Among those affected by Papp’s drive was Holder. In 1976, when she was 16, her class at Brooklyn’s Edward R. Murrow High School was given free tickets to see a Public Theater production at Lincoln Center. Holder recalls what she saw as though it were yesterday: “The Threepenny Opera,” starring Raul Julia.

“I’d never seen a play that links politics to art in such an exhilarating way,” Holder said. “I don’t think I’d seen political art before. It was life-altering.”

Holder went into politics working for progressive Democratic candidates. As a staff member for Liz Holtzman, a former U.S. representative from New York City, Holder helped organize a benefit event with readings by women writers on the subject of women. Susan Sontag, playwright John Guare and actor Ruby Dee were agreeable; Joe Papp insisted on reading from “The Merchant of Venice,” arguing that the heroine Portia was the strongest woman in literature. Holder finally convinced Papp to read from a play about the anarchist Emma Goldman.

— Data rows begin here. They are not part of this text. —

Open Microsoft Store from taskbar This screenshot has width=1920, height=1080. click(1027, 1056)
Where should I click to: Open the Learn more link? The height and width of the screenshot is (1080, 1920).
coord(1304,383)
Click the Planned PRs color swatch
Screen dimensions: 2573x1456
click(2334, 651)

When Holder tired of money’s corrupting of politics, she looked for another way to be politically involved. After Papp died, she began researching and discovered there had been no documentary made of his life.

Holder is pleased to note that “Joe Papp in Five Acts,” which has been screened at the Berkshires Film Festival and at SilverDocs, a festival near Washington, D.C., was co-produced by PBS/American Masters and funded in part by the NEA.

“Papp reminds us how important it is that we have collective culture,” Holder said. “And how much we benefit from having a public sphere and a public recognition of the importance of the arts. That a film about Papp would be supported by public funds, that’s a tribute to what Papp is about.”